堤がナカに告白した! それを知ったウミは、遠く離れた東京で落ち着かず、千洋に弱音を吐いてしまう。一方、ナカは沖縄の撮影で、空回りしつつも何とかウミに追いつこうとしていた。しかしTVの「ジャンク」特集で、新しいモデル・実羽が笑顔でウミと並んでいるのを観て…!?

簡潔完結感想文

  • ナカには告白、海には宣戦布告、鬼監督・堤の沖縄長期束縛はまだまだ続く。
  • 偶然 沖縄の仕事が入り、同じ空気を吸うウミとナカ。だが声は掛けずに立ち去る。
  • 1か月終了。

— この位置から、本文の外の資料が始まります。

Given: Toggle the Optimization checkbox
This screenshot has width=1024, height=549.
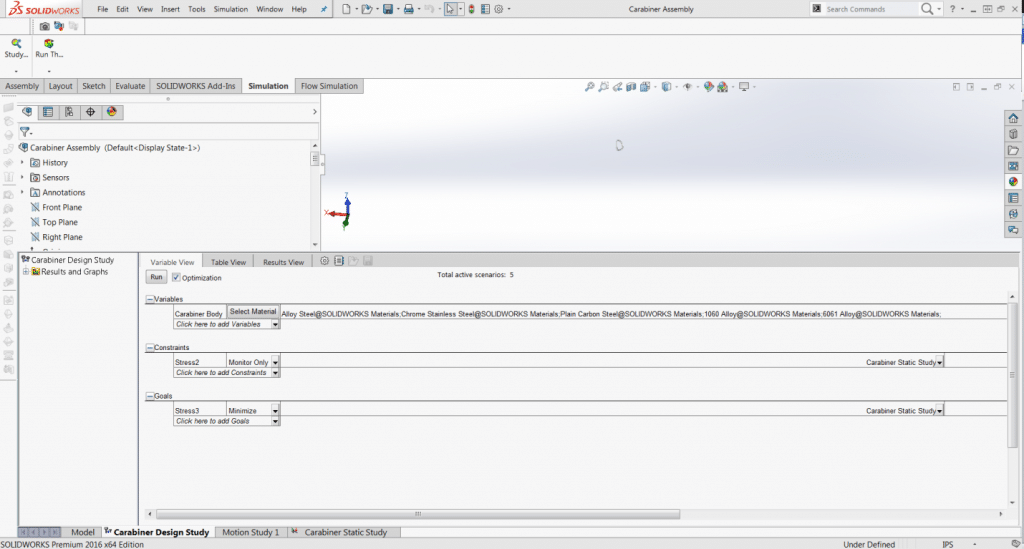Looking at the screenshot, I should click(176, 277).
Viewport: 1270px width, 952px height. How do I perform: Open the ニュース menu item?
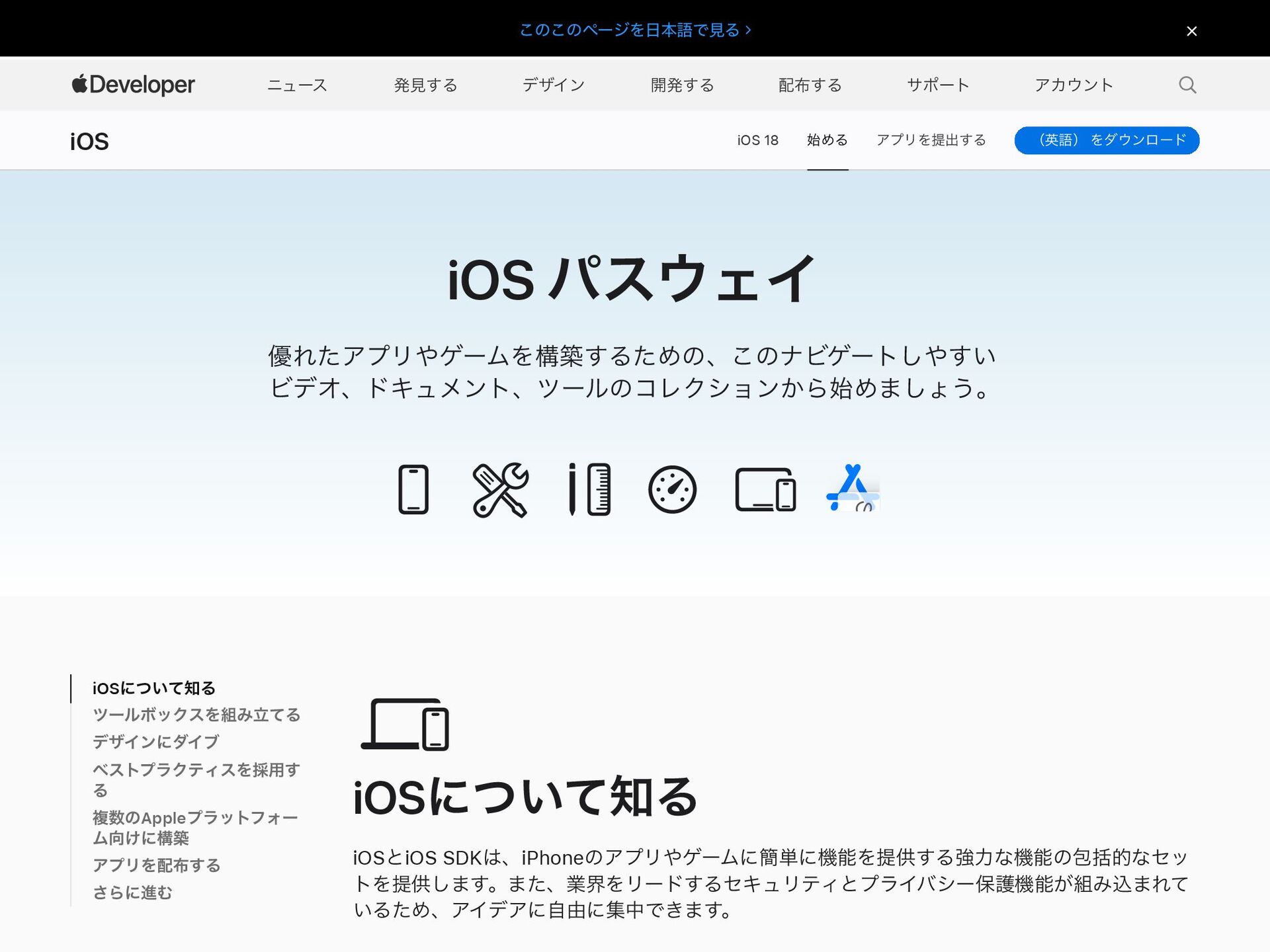pos(297,85)
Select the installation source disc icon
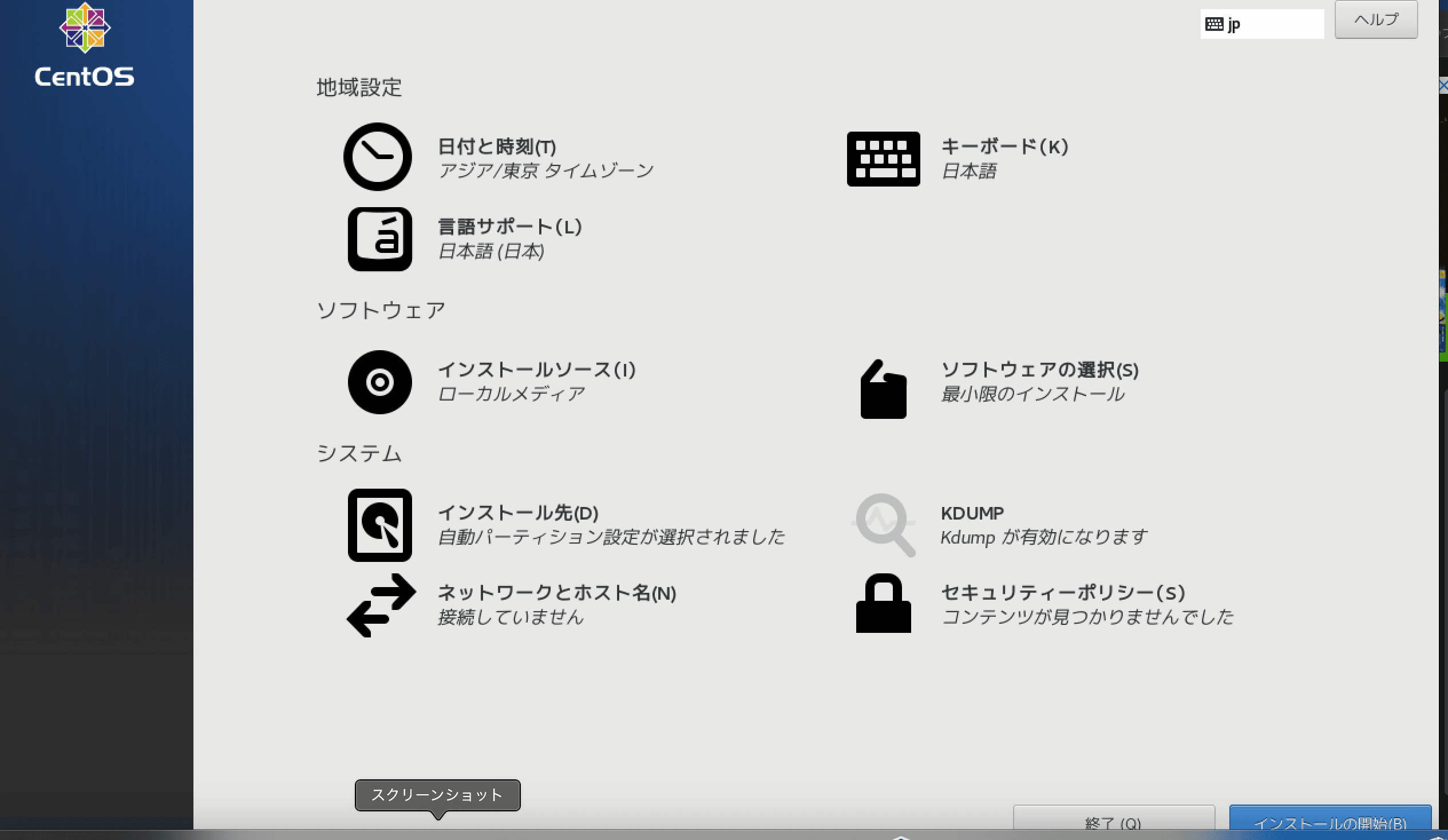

空港での再会の場面はトレンディドラマのような仕立てだなぁ。

出発前から一悶着あった沖縄1ヵ月の長期カウントダウンがゼロになる 5巻。

相手のことを好きだと自覚し、1秒だって長く相手の隣にいたい時期に、
1か月の遠距離片想いを経験するウミとナカの中盤 ~ 後半戦を描いた巻です。


開幕は『4巻』のラストから続く、ホテルの一室での堤(つつみ)とナカの会話から。
海に関する噂を封じるためにナカにした唐突なキスも「好きだから したんだ」という堤。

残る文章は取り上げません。